Aaron Bushnell Made the Ultimate Sacrifice

It was 6:30 a.m. on Monday morning when I watched Aaron Bushnell pour accelerant over his head and light his military uniform and self on fire outside of the Israeli embassy in Washington D.C.

My kids were still sleeping. My wife was upstairs preparing to start another week of teaching first graders. Water for oatmeal and coffee heated on the stove. The sun cast an unseasonably warm light through the window over the sink in our kitchen.

I learned of Aaron’s name via text from my friend Spenser Rapone, who famously opened his dress blues at his West Point graduation to reveal a Che Guevara t-shirt. Spenser then renounced the military and the wars in Iraq and Afghanistan. His military career ended with the protest, his conscience fully intact. Spenser’s text that morning read:

Aaron Bushnell.

Now that’s personal courage.

Truly we are led by the most gutless cowards.

I Googled Aaron’s name. ”Active duty Air Force Member Self-immolates in Front of Israeli Embassy,” one headline declared. I found the video.

As Aaron walked down the street, his cell phone broadcasting through Twitch, I knew I was about to watch something horrifying and gruesome. “You owe it to Aaron to watch,” I told myself, trusting my ability to block out what I was about to see before my kids walked down the stairs that morning.

Writing about my time in the military, my experience as a war resister for the last fifteen years, and the deadly consequences of U.S. imperialism, I’ve grown accustomed to compartmentalizing my feelings around my kids and wife (although I’m sure they could point to many examples that contradict that). I thought I would be OK that morning.

I was struck by how calm Aaron was as he addressed the camera.

He talked about the genocide in Gaza and refusing to be complicit in it. He also spoke of the ruling class normalizing the kind of death he was about to show us.
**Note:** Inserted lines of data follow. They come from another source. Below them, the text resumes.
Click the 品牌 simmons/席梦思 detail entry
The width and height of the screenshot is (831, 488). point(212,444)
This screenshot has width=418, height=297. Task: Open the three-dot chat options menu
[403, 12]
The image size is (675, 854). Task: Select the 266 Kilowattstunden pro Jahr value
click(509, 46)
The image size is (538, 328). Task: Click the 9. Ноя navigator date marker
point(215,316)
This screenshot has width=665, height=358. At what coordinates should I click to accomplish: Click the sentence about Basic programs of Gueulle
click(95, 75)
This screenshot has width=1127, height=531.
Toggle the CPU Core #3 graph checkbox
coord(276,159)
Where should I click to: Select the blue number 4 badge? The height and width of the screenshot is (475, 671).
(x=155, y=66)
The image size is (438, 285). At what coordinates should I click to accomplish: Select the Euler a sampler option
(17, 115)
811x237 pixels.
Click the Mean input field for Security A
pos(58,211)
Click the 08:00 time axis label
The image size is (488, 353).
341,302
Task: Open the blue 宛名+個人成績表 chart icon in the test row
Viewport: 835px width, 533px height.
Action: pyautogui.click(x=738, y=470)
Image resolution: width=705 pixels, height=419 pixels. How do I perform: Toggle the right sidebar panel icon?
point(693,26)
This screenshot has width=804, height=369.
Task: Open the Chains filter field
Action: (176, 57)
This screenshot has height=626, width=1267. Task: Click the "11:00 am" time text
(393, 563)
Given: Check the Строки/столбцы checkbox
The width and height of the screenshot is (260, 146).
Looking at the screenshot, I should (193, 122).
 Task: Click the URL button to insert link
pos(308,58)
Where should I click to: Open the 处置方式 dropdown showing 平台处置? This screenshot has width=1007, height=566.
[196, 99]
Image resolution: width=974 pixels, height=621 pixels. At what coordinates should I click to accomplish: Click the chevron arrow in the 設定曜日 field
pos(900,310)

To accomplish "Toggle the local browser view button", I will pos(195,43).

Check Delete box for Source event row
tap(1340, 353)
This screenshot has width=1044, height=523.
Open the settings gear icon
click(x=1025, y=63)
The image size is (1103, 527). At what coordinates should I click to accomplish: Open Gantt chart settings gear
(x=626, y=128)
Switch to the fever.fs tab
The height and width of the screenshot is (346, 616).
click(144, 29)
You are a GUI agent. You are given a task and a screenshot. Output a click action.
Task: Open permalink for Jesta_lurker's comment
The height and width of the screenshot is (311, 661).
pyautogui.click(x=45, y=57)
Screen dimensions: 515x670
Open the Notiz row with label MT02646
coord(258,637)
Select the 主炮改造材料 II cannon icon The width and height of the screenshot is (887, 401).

It was a Sunday afternoon. The sun was bright overhead as he walked to his final destination. It seemed too sunny, too nice of a day, for what I was about to see. Aaron reached the Israeli embassy, placed his phone on the ground at an upward angle, walked up the driveway and stood in front of a black gate that looked like it was made of iron spears. Aaron then doused himself with a liquid stored in a large navy blue water bottle covered in bright stickers. The fuel looked like water. He bent over and had a hard time with the lighter. Yet his........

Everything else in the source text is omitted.